The race for the House will likely be heavily influenced by which partys base
turns out in the national election, with Republicans expecting Bush's coattails to be
important. With national security certain to be a major issue, Bush has already shown that
he is adept at manipulating the nation's fears about terrorism for political gain.
But best of all for Republicans, they will again have a highly organized and finely
tuned right-wing media attack machine at their disposal.
These obstacles present Democrats with a difficult road toward Election 2004. Having
ignored the growing media imbalance for a generation, liberals would need to mount a crash
program to build a "counter-media," even to have a modest infrastructure in
place by next year.
Therefore, in the short term, a Democratic challenger may find the only feasible route
to victory is a high-risk populist campaign that takes on both Bush and the national
Democrats will have no choice but to challenge Bush head on. To start, the American
people will have to be engaged in a sophisticated but vital discussion about
"national security." Instead of acquiescing to Bush's unilateralist and
belligerent foreign policy, Democrats will have to explain how that policy is making the
world less safe for Americans.
Bush's bellicose talk may appeal to the angry white male voter, but Democrats will have
to make the case to the broader American public that the tough rhetoric is depleting
goodwill toward America, a dangerous development in an increasingly interdependent world.

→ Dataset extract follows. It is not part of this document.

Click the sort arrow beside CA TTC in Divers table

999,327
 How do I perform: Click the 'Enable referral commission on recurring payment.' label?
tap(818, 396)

"Negative opinions of the U.S. have increased in most of the nations where trend
benchmarks are available," reported the Pew Research Center for The People & The
Press in a recent study. Even worse is the deterioration of U.S. standing in areas near
the front lines of the war on terror.
"Public opinion about the United States in the Middle East/Conflict Area is
overwhelmingly negative," the Pew study found. "Even in countries whose
governments have close ties with the United States, such as Jordan, Turkey and Pakistan,
substantial majorities have an unfavorable view of the United States." [For details,
go to www.people-press.org]
Instead of creating more friends and fewer terrorists, Bush's policies are creating
more terrorists and fewer friends. The test for Democrats will be to show how Bush has
come to personify what many in the world dislike about the U.S. government that it
is too often arrogant, ill-informed and trigger-happy.
Also, the Democrats will have to stop cowering before sneering media pundits. Instead
the Democrats will have to challenge the media to stop fawning over Bush and his policies.
Rather than cozying up to the likes of NBC's Tim Russert, the Democrats will have to paint
Russert and his cohorts as part of the problem.
As the Republicans have learned, it's much easier to deal with the national news media
when your allies have their own media infrastructure to help set the agenda and soften up
the press. But lacking that, the Democrats will have to figure out some creative ways to
neutralize the media's pro-Bush tendencies.
In short, Democrats will have to learn in the next few months some critical lessons
that have escaped them since the rise of the right-wing media machine a generation ago.
Whether they like it or not, against this well-financed and aggressive operation, the
Democrats will find they have little left to finesse.